What you need to do: Within the entries below, the lines from the one with "1024x649 pixels." through the one with "Click the Google Fonts breadcrumb link" are to be set down exactly, both ends kept.

Entries supplied:
==================================================

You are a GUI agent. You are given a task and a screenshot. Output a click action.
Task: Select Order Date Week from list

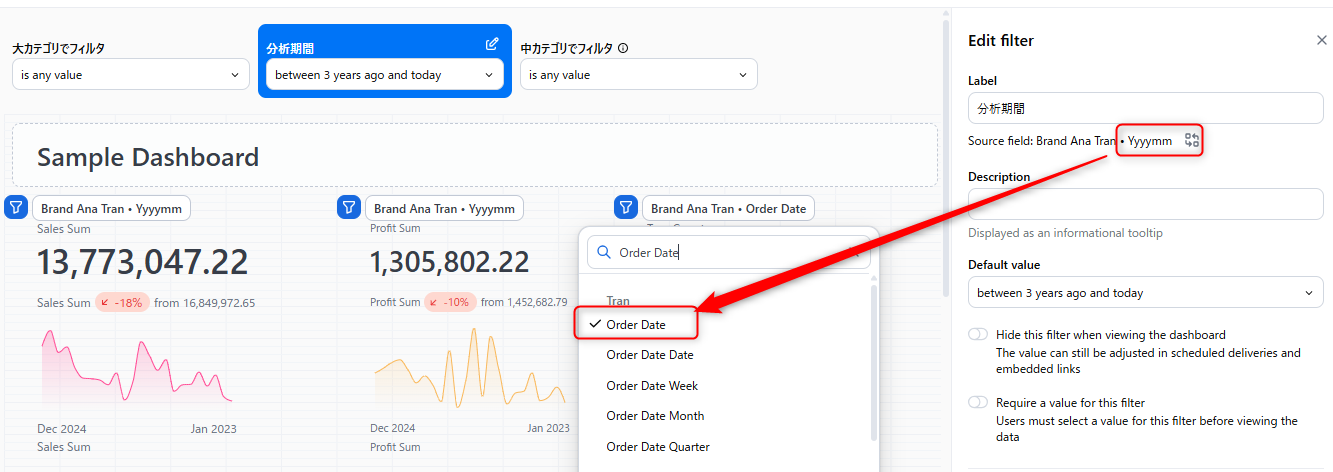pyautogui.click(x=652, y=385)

==================================================

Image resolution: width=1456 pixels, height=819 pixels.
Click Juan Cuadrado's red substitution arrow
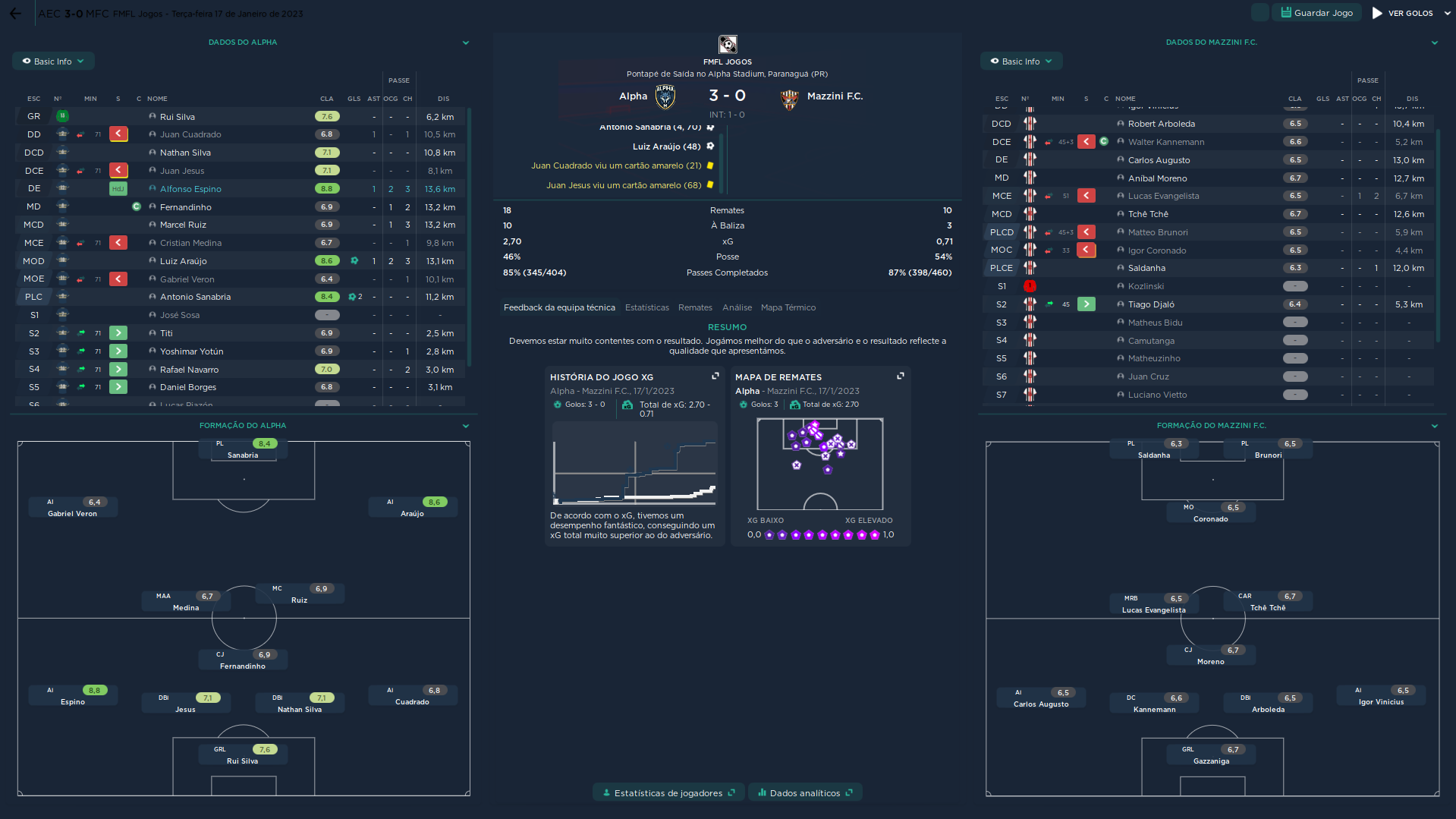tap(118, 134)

==================================================

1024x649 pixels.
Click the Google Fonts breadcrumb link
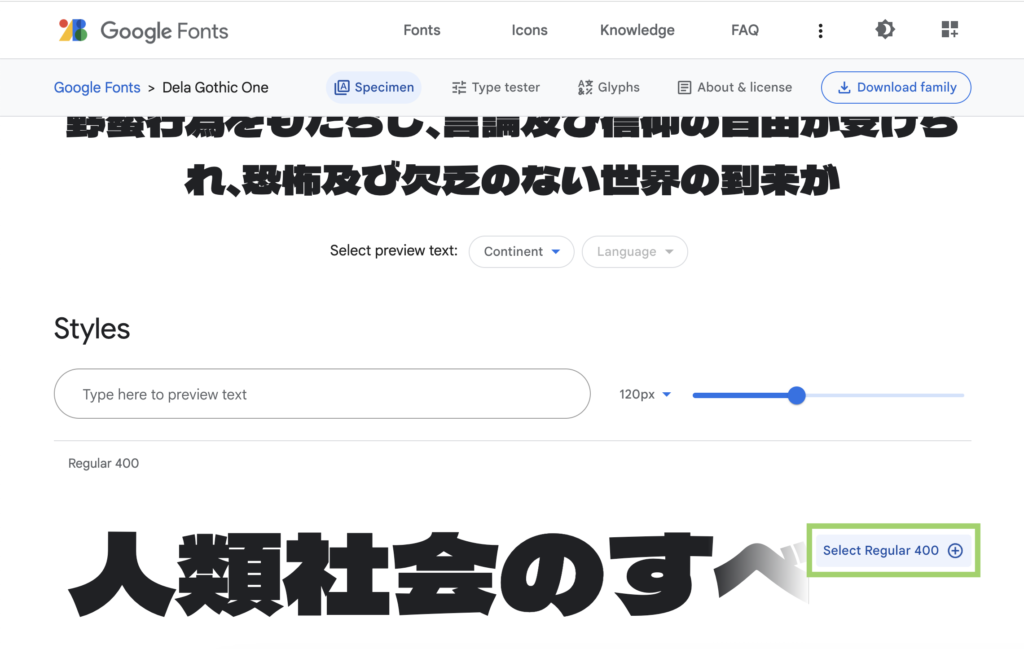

==================================================

Exercise response:
1024x649 pixels.
Click the Google Fonts breadcrumb link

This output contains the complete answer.